>> start Dataset records
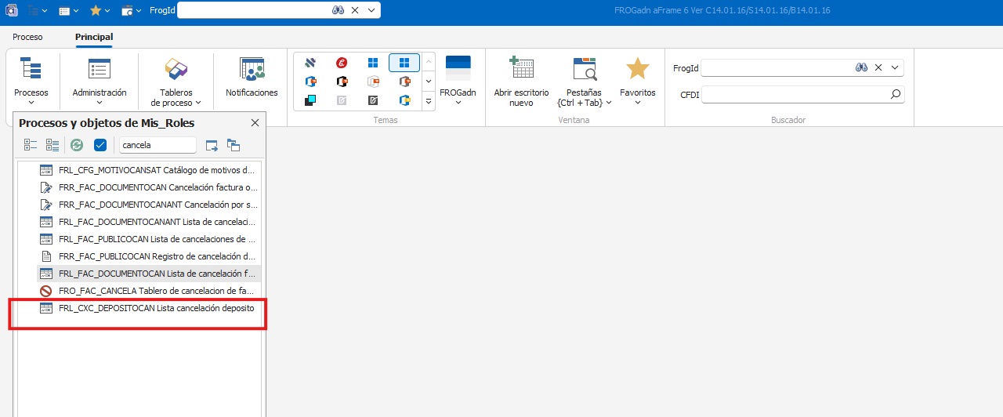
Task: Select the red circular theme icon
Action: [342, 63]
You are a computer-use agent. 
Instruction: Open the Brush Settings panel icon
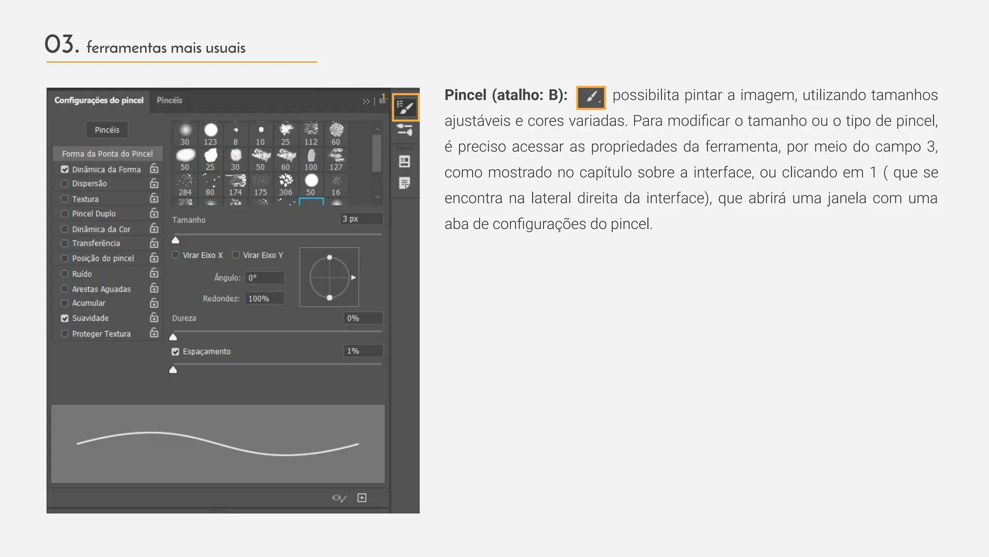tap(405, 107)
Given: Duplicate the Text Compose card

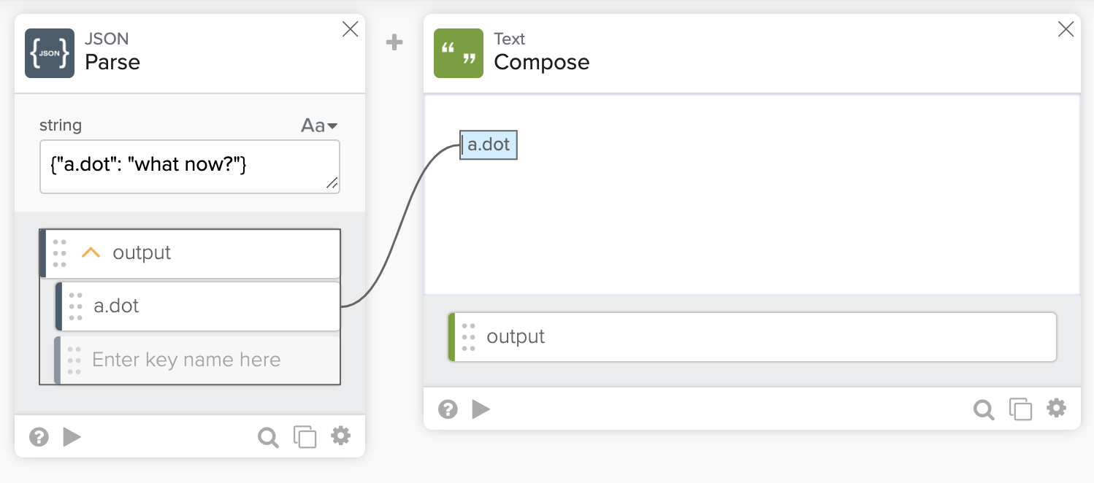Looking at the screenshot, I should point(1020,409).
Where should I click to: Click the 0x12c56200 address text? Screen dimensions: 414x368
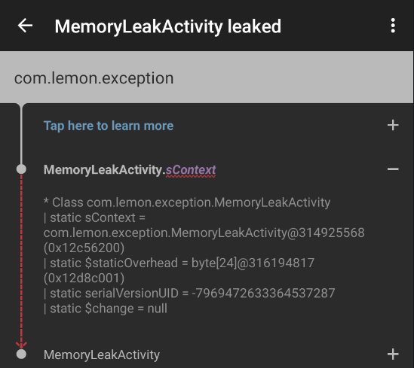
>> end Dataset records
* **What you need to do**
Copy the lines above verbatim, omitting the pictures.

* **Reply**
Task: Select the red circular theme icon
Action: [342, 63]
You are a computer-use agent. 
Instruction: Open the Brush Settings panel icon
tap(405, 107)
Given: Duplicate the Text Compose card

Looking at the screenshot, I should point(1020,409).
Where should I click to: Click the 0x12c56200 address text? Screen dimensions: 414x368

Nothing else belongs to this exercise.